# Tournament Legal Tyranid Mycetic Spore Pods



## Hesky (Aug 26, 2009)

Hi guys..

I have a few Plasma hatchers for fun with Mycetic Spore Pods at the moment but for Tournaments they are just not going to be legal.. Does anyone have any ideas for creating a pod that would be tournament friendly?

I considered just using this from Forgeworld..

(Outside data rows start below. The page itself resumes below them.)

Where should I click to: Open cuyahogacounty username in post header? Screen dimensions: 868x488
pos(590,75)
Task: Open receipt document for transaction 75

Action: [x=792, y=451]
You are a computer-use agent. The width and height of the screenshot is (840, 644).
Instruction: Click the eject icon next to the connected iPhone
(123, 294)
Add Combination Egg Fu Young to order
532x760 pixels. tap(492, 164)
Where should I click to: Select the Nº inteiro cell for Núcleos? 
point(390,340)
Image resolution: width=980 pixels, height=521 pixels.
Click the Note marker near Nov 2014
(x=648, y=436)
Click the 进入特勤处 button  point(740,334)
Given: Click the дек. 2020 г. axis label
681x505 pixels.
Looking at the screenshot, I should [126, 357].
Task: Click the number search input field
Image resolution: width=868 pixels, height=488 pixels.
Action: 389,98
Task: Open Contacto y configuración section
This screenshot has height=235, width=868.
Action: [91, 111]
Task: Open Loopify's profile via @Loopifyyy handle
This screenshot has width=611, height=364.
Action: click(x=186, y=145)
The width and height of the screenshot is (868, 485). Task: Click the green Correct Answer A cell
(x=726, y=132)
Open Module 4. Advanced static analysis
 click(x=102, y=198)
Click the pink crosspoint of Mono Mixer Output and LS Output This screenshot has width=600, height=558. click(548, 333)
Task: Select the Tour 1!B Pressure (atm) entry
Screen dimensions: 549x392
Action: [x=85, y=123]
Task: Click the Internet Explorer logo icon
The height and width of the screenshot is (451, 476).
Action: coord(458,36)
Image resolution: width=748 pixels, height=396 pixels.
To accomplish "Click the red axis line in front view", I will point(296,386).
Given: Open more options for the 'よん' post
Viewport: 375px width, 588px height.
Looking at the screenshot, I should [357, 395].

Would be good to hear any ideas though before I invest the money/time..


----------



## hippypancake (Jul 14, 2010)

I just bought a DP then did major conversion but kept the size the same then I was able to run it in ard boyz


----------



## Phenious (Jun 10, 2009)

Most people use Paper mache eggs from a craft store, they come just as big as drop pods. I made a pretty big one from using a coconut drinking glass with the top of a 2 liter bottle on it's top.


----------



## jonkey (Apr 30, 2009)

i build this one ....
and same size as a drop pod,...










hope it helps
(problem painting them ... out of ideas...)
want some sort of carapace on the top like a frag spore mine..


----------



## Crimzzen (Jul 9, 2008)

I used my plasma hatchers at 'Ard boyz, with no complaints from either opponents or judges.


----------



## Bubblematrix (Jun 4, 2009)

This is a long dredged thread, but if people are still looking to make something like the FW model then lotus flower seed pods are the place to start:










They can be bought dried and would just need some GS work around the edge.


----------